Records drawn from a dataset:
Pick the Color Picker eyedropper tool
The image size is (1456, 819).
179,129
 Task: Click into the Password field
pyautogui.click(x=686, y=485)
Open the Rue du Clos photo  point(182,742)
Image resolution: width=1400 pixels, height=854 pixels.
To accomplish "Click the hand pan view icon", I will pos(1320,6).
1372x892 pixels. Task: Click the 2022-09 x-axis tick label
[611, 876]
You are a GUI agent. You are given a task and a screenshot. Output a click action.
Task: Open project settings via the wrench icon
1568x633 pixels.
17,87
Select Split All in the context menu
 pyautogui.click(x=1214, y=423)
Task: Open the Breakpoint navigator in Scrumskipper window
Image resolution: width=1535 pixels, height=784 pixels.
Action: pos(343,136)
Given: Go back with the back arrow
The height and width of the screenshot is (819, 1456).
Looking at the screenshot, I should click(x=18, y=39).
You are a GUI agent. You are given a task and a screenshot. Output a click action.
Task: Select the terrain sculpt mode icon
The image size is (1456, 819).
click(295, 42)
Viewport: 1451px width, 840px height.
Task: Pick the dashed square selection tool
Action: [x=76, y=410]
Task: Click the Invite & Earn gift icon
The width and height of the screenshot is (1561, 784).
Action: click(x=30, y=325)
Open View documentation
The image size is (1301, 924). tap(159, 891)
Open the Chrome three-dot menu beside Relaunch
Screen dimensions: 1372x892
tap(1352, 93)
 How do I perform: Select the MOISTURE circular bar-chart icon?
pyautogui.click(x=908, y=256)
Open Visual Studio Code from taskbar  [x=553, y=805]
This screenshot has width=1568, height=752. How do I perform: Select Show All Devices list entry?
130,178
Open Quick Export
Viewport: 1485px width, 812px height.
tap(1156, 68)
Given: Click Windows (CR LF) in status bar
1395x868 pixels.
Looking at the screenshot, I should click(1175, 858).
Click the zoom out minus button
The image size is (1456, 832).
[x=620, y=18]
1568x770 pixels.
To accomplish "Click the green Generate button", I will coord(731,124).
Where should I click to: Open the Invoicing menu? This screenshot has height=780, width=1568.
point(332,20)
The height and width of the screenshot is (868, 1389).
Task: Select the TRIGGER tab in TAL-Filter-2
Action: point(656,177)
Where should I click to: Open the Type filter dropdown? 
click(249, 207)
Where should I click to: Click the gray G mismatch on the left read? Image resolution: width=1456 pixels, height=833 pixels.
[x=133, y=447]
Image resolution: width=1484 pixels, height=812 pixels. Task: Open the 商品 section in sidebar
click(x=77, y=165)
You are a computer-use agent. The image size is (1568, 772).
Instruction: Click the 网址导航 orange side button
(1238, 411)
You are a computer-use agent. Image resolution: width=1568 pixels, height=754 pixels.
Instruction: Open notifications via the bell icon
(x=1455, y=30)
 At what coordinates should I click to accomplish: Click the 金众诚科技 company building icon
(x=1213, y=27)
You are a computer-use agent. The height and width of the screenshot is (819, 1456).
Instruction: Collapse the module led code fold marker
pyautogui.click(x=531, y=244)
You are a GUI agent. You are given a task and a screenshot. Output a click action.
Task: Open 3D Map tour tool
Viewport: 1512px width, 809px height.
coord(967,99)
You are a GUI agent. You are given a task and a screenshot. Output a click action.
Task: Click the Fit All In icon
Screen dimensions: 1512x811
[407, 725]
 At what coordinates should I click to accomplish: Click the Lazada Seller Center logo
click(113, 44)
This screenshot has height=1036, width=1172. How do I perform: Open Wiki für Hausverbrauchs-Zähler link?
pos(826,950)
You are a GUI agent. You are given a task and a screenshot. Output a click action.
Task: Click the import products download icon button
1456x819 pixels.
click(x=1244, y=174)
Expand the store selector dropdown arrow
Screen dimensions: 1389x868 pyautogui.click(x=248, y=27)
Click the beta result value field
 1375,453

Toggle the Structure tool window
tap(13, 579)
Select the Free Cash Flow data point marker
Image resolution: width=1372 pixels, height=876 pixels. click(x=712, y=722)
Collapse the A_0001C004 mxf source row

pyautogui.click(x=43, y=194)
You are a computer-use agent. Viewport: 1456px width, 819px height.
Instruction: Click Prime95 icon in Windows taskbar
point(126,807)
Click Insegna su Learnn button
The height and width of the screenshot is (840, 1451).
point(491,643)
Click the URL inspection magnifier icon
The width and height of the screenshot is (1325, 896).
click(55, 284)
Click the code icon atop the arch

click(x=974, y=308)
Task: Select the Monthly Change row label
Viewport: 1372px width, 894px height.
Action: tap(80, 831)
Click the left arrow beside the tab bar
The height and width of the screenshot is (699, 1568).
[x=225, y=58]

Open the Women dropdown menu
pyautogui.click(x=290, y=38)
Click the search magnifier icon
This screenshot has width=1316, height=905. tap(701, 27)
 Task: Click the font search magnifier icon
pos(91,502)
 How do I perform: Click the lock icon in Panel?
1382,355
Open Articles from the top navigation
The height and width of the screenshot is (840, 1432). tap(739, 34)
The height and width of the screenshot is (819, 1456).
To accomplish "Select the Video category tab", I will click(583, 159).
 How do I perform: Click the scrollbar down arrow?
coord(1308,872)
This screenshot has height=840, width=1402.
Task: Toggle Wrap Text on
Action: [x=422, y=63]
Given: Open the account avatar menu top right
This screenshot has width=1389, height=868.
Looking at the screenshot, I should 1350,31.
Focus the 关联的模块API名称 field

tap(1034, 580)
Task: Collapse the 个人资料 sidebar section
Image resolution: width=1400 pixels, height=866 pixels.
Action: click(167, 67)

**How to complete this task**
Your answer should be a single number: how many lines in the data above include "will"?

**Output for this task**
3